Originally Posted by
amoeba
I was asked to find f'(z) where f = (x + iy)/(x^2 + y^2) and state where f is analytic.
Definition of analytic is differentiable on an open set.
I say that f(z) = x/(x^2 + y^2) + iy/(x^2 + y^2), and then in order to show that f is differentiable on open set, I show that the partial derivatives exist and are continuous.
In other words, limits as approach z from positive x direction and positive y direction should be the same. Let z = u(x, y) + iv(x, y)
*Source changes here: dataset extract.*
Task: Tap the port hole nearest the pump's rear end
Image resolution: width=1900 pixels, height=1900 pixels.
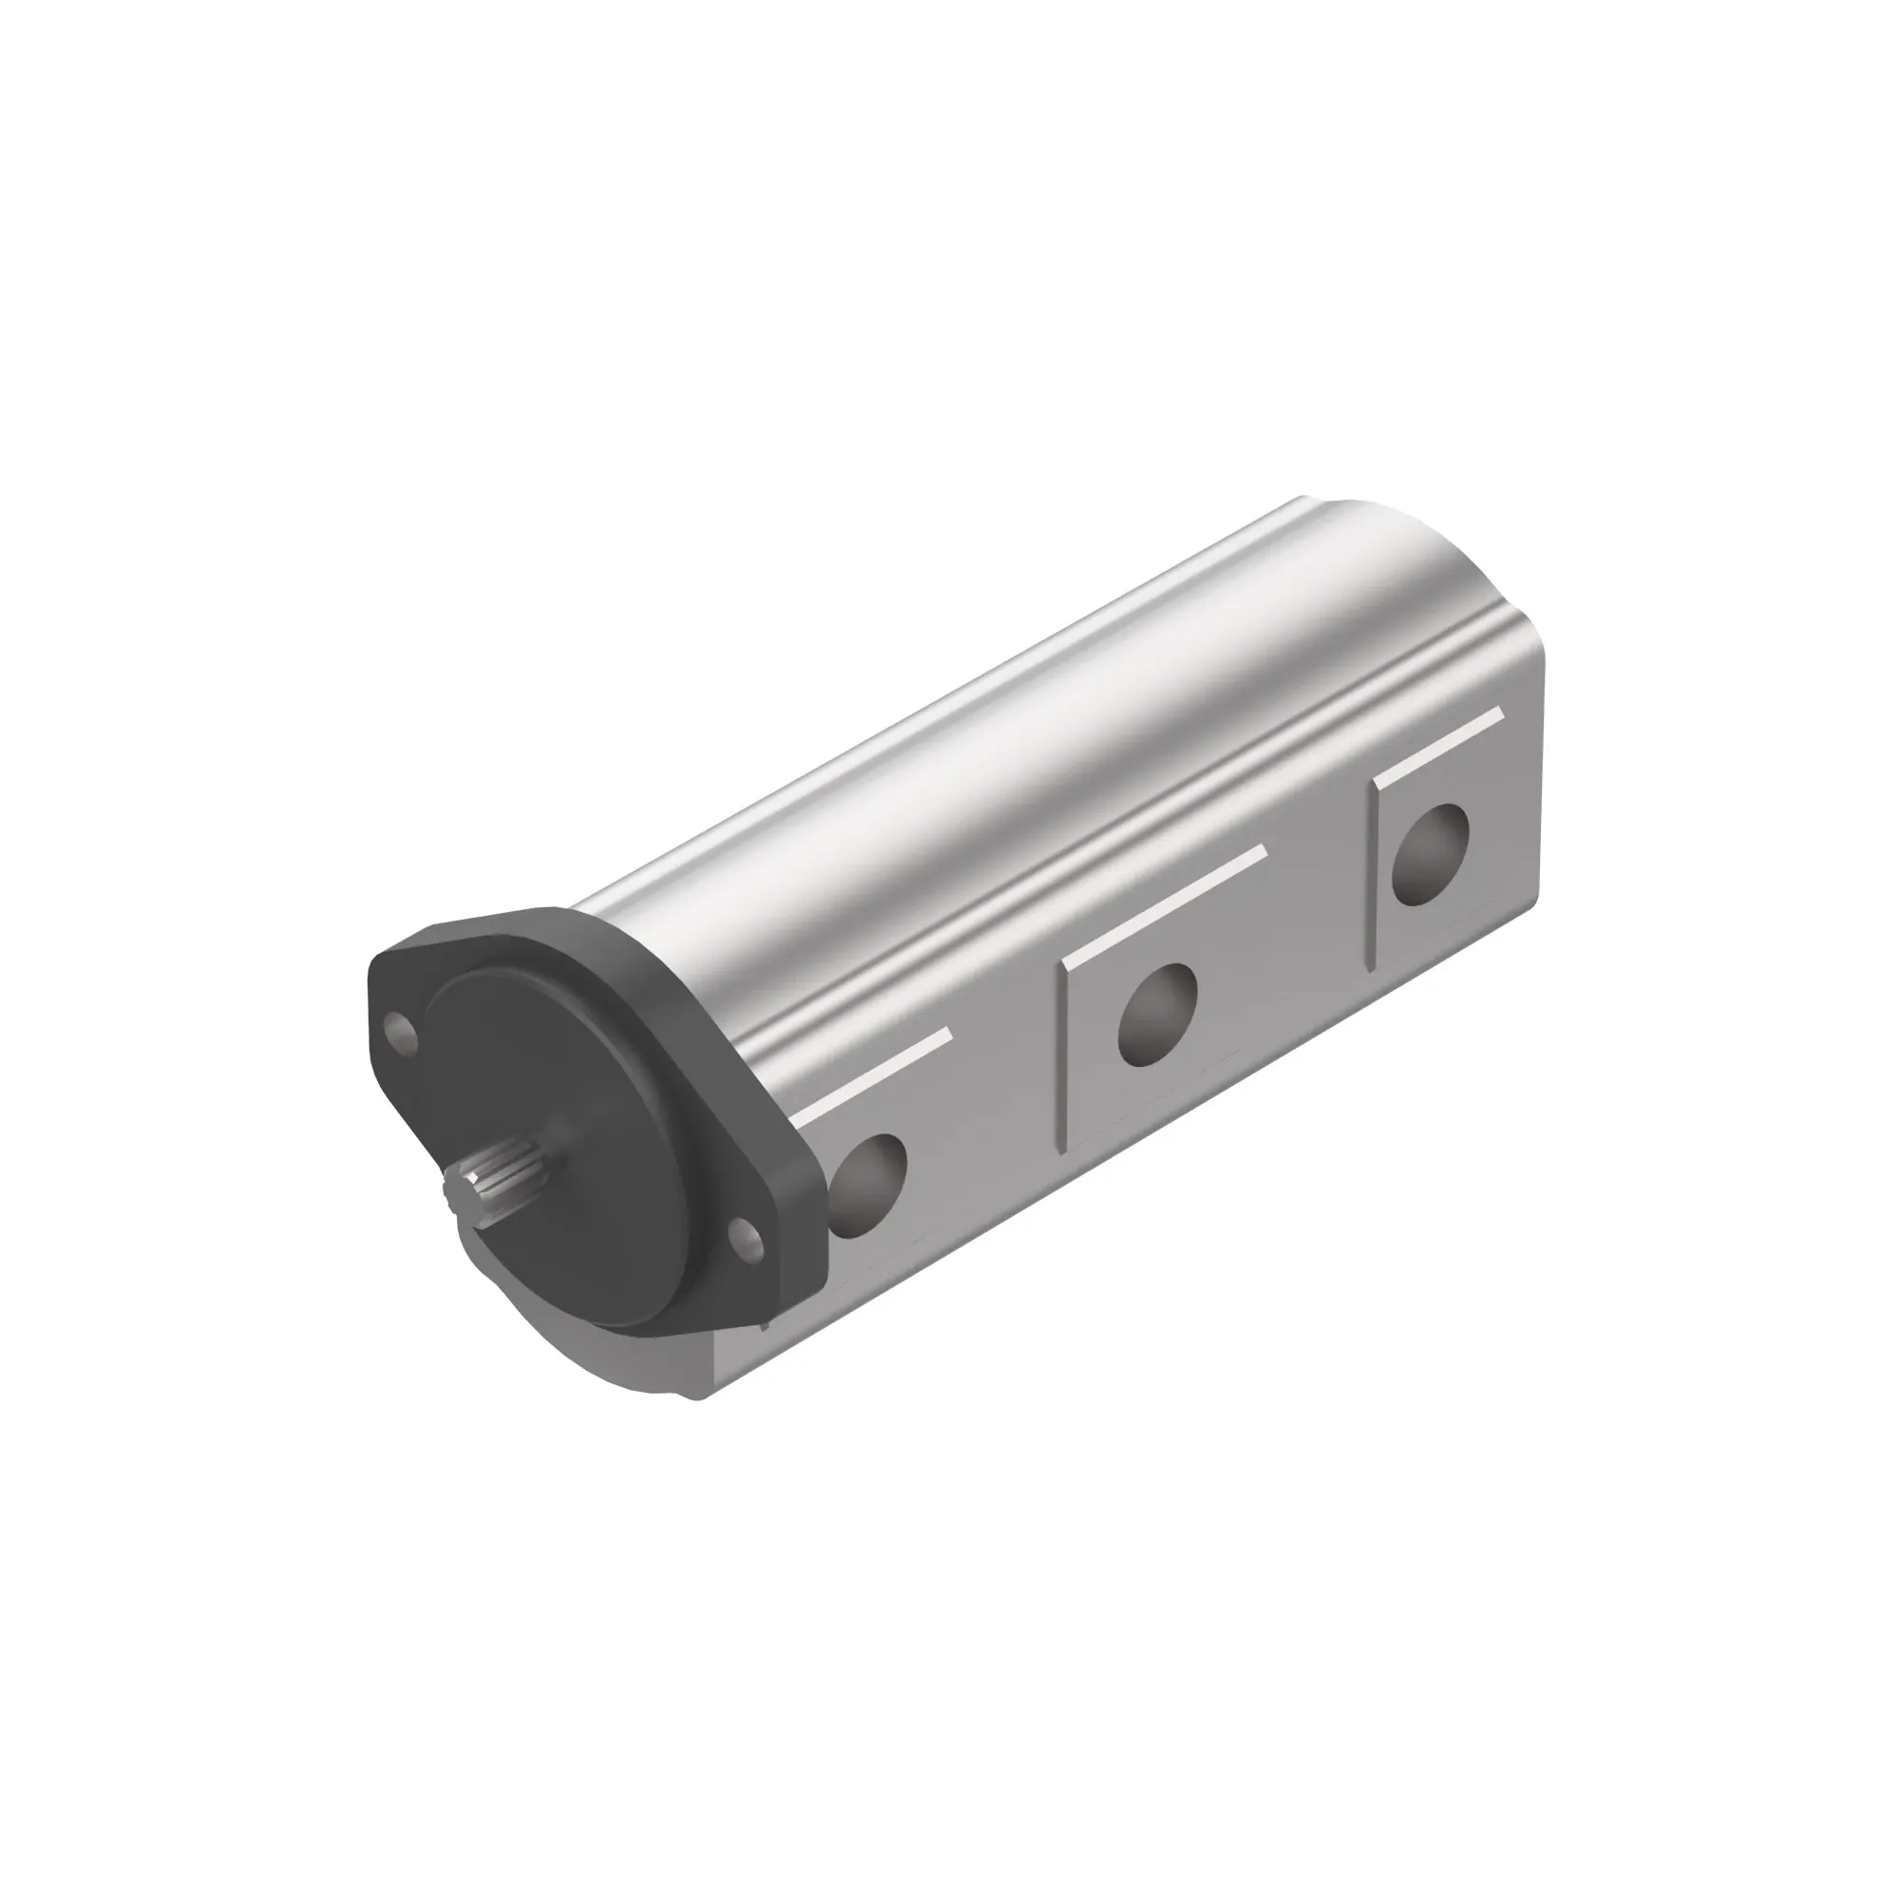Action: pos(1431,856)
Then, by some manipulation of limits and such, you get f'(z) = du/dx + idv/dx from x direction and f'(z) = dv/dy - idu/dy. When I computed these, I got du/dx + idv/dx = (x^2 - y^2)/(x^2 + y^2)^2 + i2xy/(x^2 + y^2)^2
and dv/dy - idu/dy = (y^2 - x^2)/(x^2 + y^2)^2 - i2xy/(x^2+y^2)^2
Thus, my statement is that f is differentiable only when x^2 - y^2 = 0, meaning x = y, x = -y, where x and y are nonzero (if x = y = 0, then there would be 0/0 expression which is not really defined).
However, x^2 - y^2 = 0 at discrete points, so f is not differentiable on any open set containing one of the points that satisfies that equality: thus, I conclude that z is analytic NOWHERE. Is my reasoning correct?